▶ [Exercise requirements]
Locate the lines of the listing below that hold "amount", then copy each of them.

▶ [Listed records]
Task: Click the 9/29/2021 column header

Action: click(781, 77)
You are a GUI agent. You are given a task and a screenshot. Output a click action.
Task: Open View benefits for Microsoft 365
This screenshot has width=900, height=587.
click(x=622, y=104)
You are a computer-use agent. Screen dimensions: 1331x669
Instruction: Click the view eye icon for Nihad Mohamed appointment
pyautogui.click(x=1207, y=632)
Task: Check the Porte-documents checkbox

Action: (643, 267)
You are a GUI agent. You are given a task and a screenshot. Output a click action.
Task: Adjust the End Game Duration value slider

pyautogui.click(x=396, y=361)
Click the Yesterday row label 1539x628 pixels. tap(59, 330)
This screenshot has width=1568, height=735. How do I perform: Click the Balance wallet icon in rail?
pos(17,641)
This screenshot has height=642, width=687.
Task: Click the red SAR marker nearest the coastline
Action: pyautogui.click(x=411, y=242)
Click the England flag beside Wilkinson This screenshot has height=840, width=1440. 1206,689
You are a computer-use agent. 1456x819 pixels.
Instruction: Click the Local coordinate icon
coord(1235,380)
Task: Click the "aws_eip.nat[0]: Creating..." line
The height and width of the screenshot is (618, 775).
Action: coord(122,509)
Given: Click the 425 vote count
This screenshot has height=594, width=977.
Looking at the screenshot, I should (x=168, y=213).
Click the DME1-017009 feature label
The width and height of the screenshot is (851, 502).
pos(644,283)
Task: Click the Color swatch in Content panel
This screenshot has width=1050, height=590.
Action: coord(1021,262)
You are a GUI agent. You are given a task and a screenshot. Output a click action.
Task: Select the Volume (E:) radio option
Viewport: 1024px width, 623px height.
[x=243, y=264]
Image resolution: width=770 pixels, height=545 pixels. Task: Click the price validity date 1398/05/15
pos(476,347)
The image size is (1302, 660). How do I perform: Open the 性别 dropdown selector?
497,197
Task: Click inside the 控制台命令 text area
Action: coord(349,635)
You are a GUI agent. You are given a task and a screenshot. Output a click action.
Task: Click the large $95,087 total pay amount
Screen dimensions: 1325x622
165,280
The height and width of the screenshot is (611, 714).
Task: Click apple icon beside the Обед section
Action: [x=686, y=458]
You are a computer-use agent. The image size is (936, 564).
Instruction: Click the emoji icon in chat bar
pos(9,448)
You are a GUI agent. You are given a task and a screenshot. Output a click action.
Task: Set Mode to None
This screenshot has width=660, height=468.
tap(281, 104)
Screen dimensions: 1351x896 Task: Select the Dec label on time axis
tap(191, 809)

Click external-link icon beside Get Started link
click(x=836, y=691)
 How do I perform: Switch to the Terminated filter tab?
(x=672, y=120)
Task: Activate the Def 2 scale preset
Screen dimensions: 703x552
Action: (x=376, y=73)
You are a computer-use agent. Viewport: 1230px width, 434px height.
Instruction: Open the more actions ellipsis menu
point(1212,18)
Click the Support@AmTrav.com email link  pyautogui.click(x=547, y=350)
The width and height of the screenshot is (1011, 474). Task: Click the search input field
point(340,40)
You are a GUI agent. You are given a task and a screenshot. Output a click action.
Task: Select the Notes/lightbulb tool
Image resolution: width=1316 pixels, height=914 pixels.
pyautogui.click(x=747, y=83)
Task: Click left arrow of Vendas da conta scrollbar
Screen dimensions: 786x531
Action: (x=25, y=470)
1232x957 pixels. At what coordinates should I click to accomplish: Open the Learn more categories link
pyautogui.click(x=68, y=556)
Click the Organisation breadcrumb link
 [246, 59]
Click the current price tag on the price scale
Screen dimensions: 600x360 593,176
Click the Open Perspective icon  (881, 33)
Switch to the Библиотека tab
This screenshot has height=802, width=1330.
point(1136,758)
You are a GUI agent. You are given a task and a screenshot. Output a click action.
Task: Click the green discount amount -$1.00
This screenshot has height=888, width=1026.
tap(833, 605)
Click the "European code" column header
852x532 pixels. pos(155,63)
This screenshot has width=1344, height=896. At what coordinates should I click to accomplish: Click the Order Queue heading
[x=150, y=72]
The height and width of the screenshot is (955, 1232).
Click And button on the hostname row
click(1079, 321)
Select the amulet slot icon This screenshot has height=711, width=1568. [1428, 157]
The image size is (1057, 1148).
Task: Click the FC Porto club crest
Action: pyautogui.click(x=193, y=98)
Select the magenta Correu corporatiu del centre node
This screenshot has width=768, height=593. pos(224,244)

▶ [Response to this exercise]
Task: Click the large $95,087 total pay amount
Task: Click the green discount amount -$1.00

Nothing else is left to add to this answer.